La especie humana –paradójicamente la más cruel, feroz y
destructiva de su propia especie- es la única que cuenta con una herramienta
privilegiada para solucionar sus conflictos: el lenguaje. En la vida
comunitaria, la mayor utilidad del lenguaje para resolver los problemas,
consiste en diálogos para comunicarnos diciéndonos todo hasta desatar los nudos
del conflicto.
El arte, el amor, las religiones y la política son algunas
de las muchas formas de dialogar. Y lo que llamamos tratados internacionales, leyes
o justicia, no son sino otras formas más de diálogos. Una demanda ante un
tribunal es una invitación a dialogar en otro ambiente, y los procesos
judiciales tampoco son otra cosa que diálogos serios en audiencias, que son sesiones
de trabajo y confundimos, sin razón, con escenas de un drama o comedia para
divertir a espectadores cívicos.
Pero, así como no hay nada tan natural como vivir entre
malentendidos y en conflicto permanente, también es natural y espontáneo
dialogar sin fin hasta iluminar o disolver por completo cada uno de ellos. Por
eso, igual a como para nuestros diálogos de amor, o de negocios, buscamos
lugares apartados y tranquilos que ayuden nuestros propósitos honorables y hagan más fácil la
adopción de decisiones equilibradas, con serenidad, lejos de ruidos o de luces que interfieran nuestras
percepciones sensoriales e impidan la concentración que exige este empeño;
ocurre lo mismo con los diálogos para resolver conflictos de cualquier clase
que sean, entre ellos también los internacionales. Cuanto mayor es el número de
personas involucradas en un conflicto, y en proporción a la mayor intensidad de
sus emociones o pasiones explicables que espontáneamente entran en juego, mayor
es la necesidad de un ambiente
adecuado, sereno, y emocionalmente distante para resolverlo de la mejor manera,
incluso recurriendo a una tercera
persona o grupo en busca de apoyo.
Es por eso que recurrir a un juez o autoridad eficiente, en
comunidades libres y democráticas, no es un acto hostil o inamistoso, sino la
vía más recomendable para un
diálogo con calidad, que resuelve todos los problemas con método irresistible.
Todavía, poblaciones de África, Asia, Europa Balcánica y América, buscan
espontáneamente a lideres naturales anónimos que realicen esta función de
componedores de arreglos, que ya aparecieron por primera vez en nuestra
cultura, desde el consejo de ancianos en el libro de Rut, de la Biblia.
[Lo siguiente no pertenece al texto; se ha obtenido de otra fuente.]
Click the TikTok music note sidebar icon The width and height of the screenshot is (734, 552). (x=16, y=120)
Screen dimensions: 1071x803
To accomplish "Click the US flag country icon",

En el caso de la Corte Internacional de Justicia, que es
parte de la Organización de las Naciones Unidas y la más alta instancia mundial
para la solución de controversias entre Estados, representa el ambiente óptimo
para la depuración de emociones, tanto genuinas y legítimas como artificiales e
interesadamente promovidas, que nos evitan distracciones innecesarias, manipulaciones
inevitables, y permite concentrarnos en el genoma de la invisible geometría de
todos los conflictos del universo.
La justicia es, al fondo mismo del misterio, sólo la
organización del instinto de sobrevivir en las especies. La agricultura y los
asentamientos humanos sedentarios los convirtieron en intereses para el
intercambio y distribución, que recién al cabo de milenios, lograron expresarse
en opinión pública informada y debatida en comunidades igualitarias y libres.
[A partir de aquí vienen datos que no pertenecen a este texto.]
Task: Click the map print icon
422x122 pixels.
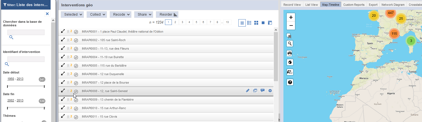Action: point(290,53)
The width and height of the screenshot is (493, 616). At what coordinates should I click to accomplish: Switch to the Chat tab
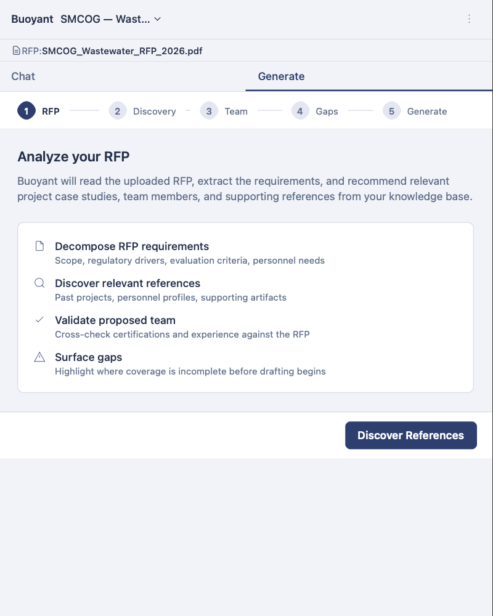(23, 76)
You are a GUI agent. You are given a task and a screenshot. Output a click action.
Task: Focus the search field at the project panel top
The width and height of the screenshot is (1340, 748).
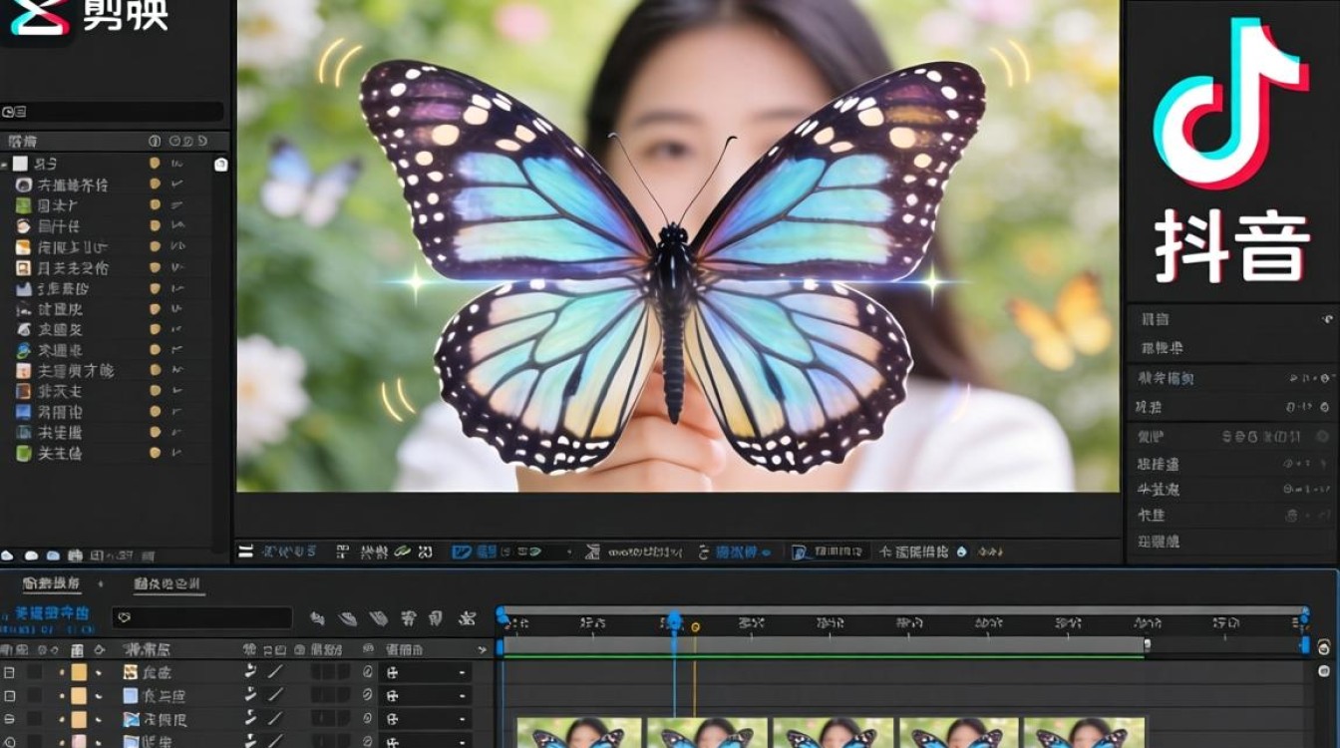[120, 112]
Porque, en todo el mundo autoritario en desarrollo –aunque nos cueste mucho
admitirlo- somos aún comunidades post- traumáticas. Tanto en Chile como en el
Perú hemos sufrido terribles traumas dolorosos, que no logramos todavía borrar
del todo en el corazón; y, en mayor o menor grado, ambos sufrimos aún otro
trauma, que aunque no vemos porque ya es parte de nuestra cultura –que es
autoritaria- aún en el clima de indiscutible democracia abierta y discrepante
en que ambos vivimos ahora, sigue siendo invisible como todas las culturas lo
son, porque no sabemos, no podemos, o no siempre queremos ver y aceptar lo que
somos.
Estos rezagos post traumáticos compartidos, y la perspectiva
de proyecciones con propósitos comunes en un desarrollo mucho más amplio que
cualquier frontera, para la inevitable inserción global, múltiple, diversa, desigual
y competitiva, en que estamos comprometidos, y ya vivimos; hacen de la Corte
Internacional de Justicia de La Haya el ambiente de mejor calidad concebible
para un diálogo útil y práctico, una vez agotadas las posibilidades del diálogo
directo en el campo o el mar abiertos, poblados con distracciones que
desorientan, y nos llevan –por dentro y por fuera- lejos del curso natural
hacia el futuro que ambos merecemos, aclarando malentendidos y disolviendo
conflictos en la profunda respiración y el pulso apasionado de los diálogos.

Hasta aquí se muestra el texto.